[start of Data extract]
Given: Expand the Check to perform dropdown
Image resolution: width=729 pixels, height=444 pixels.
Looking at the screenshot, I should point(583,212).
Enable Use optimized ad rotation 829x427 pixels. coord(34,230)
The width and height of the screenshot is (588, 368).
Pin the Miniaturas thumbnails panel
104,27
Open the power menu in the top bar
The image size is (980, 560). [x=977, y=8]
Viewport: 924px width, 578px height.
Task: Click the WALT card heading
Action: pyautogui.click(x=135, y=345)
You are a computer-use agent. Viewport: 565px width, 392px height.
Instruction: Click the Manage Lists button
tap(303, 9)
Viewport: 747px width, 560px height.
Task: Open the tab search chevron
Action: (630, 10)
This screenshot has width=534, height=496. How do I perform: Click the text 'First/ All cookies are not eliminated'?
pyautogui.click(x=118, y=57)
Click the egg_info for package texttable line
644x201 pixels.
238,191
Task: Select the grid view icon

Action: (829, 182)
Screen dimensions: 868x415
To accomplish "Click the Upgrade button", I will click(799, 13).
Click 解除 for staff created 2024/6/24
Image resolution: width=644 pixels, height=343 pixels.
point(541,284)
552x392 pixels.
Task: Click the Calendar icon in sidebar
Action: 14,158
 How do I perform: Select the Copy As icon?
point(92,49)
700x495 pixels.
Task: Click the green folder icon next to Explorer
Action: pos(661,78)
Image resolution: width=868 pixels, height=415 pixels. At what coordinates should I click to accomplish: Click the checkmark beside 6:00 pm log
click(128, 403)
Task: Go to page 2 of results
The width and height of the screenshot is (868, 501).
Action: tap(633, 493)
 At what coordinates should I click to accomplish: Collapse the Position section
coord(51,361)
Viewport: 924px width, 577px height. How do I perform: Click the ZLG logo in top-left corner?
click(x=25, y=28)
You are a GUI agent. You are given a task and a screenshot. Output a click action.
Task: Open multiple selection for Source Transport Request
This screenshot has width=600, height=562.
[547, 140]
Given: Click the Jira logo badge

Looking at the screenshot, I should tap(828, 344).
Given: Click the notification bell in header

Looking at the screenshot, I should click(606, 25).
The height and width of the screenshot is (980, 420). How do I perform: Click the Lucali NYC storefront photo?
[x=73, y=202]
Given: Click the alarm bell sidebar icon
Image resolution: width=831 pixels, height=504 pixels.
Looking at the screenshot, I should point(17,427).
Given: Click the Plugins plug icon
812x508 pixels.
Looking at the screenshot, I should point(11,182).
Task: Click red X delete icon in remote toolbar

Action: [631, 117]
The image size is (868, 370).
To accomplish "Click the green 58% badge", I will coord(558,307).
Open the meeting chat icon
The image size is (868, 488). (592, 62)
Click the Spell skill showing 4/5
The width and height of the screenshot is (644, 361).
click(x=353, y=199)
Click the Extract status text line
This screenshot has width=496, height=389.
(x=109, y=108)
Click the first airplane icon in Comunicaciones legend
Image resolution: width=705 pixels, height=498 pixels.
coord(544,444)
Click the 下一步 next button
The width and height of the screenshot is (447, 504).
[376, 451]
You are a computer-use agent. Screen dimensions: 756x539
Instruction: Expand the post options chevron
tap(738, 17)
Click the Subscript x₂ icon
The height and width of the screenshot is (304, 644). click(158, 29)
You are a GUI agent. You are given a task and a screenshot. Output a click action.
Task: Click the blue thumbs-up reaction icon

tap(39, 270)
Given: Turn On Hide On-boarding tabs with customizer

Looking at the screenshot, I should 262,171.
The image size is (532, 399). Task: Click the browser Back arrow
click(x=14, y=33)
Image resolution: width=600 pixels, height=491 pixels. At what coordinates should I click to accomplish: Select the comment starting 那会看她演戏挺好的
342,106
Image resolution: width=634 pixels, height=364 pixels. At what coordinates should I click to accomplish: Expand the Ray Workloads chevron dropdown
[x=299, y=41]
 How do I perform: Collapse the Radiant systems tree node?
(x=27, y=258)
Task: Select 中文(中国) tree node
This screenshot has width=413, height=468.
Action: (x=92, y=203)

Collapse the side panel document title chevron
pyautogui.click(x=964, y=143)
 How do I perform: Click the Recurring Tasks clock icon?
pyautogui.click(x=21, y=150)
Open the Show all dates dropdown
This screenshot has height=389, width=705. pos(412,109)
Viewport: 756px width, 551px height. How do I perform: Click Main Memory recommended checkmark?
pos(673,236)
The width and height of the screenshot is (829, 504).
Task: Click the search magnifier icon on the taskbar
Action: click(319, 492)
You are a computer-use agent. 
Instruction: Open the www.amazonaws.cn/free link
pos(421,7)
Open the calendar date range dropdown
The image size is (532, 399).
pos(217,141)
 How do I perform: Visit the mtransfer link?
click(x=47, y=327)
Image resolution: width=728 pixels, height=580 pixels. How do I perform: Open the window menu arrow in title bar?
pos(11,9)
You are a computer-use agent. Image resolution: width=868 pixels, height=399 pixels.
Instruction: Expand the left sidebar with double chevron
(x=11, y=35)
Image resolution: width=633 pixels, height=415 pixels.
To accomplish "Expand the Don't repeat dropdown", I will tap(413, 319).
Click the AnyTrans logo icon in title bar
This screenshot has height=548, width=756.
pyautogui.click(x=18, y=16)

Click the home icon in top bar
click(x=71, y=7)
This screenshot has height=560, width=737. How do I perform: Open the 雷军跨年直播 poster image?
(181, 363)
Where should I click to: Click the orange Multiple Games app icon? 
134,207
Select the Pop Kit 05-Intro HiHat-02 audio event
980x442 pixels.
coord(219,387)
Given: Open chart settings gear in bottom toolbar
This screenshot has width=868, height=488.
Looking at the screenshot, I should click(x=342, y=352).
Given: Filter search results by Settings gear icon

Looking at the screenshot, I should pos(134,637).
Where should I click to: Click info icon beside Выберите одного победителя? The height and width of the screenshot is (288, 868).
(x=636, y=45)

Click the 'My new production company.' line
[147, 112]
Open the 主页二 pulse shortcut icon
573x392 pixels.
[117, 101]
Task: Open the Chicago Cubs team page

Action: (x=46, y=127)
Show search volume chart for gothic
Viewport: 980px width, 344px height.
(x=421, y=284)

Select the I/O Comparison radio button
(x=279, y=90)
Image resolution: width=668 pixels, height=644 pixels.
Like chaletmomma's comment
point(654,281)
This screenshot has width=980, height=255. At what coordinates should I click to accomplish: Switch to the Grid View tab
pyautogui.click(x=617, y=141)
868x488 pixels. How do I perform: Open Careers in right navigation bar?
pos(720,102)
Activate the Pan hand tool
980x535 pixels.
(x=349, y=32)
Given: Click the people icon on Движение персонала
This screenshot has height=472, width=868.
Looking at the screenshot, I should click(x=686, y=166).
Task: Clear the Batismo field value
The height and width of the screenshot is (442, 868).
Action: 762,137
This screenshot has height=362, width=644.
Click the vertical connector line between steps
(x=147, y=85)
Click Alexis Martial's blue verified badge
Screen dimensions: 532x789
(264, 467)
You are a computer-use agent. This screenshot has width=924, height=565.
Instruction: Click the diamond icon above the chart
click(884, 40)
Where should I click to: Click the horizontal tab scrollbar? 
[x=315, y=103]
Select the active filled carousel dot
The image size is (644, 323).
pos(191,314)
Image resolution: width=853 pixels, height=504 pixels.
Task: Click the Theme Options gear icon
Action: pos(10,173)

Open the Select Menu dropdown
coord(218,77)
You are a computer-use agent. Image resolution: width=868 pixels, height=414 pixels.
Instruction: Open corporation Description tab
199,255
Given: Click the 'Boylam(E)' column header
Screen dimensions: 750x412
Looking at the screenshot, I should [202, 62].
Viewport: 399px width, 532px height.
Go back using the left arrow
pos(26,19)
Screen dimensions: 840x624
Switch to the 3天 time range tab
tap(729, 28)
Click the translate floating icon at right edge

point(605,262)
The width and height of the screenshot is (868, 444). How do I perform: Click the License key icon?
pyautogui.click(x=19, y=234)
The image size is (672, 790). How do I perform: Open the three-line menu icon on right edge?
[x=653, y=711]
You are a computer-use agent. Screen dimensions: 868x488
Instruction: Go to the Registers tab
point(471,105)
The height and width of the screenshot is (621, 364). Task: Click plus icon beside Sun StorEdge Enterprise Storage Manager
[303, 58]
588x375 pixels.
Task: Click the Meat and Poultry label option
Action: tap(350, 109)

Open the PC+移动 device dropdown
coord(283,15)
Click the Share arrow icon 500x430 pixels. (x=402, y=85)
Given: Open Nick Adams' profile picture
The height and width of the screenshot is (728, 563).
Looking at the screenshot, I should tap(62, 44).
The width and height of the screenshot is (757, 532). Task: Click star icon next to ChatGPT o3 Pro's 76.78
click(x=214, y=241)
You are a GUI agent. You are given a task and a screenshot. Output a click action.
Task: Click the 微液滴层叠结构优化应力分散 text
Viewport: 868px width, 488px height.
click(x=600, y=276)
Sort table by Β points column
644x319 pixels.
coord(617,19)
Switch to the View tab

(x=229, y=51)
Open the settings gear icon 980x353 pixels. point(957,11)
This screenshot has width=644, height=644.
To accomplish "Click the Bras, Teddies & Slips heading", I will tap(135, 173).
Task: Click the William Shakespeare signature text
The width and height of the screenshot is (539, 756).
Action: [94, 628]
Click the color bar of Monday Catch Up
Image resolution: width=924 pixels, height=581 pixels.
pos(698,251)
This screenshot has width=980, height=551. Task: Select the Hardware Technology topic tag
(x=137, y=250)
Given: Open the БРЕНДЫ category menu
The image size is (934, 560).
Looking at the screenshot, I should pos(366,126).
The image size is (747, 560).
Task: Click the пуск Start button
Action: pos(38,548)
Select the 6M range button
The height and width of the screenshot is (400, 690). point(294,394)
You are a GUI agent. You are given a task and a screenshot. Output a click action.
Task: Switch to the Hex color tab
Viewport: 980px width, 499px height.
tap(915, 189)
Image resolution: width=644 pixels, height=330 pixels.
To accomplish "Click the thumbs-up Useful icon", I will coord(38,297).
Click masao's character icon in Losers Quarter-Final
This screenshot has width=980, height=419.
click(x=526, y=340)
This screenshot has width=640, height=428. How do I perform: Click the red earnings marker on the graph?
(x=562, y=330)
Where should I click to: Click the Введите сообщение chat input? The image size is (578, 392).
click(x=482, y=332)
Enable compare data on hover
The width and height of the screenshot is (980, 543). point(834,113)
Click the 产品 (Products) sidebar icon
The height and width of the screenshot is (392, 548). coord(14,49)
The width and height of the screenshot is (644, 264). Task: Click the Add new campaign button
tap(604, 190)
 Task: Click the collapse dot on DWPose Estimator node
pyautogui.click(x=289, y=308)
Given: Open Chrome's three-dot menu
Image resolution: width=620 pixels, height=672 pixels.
[end of Data extract]
_What is needed_. Copy the listing above exactly as it stands, from its first line through the line containing "Enable Use optimized", including that line.

_Problem solution_.
Given: Expand the Check to perform dropdown
Image resolution: width=729 pixels, height=444 pixels.
Looking at the screenshot, I should point(583,212).
Enable Use optimized ad rotation 829x427 pixels. coord(34,230)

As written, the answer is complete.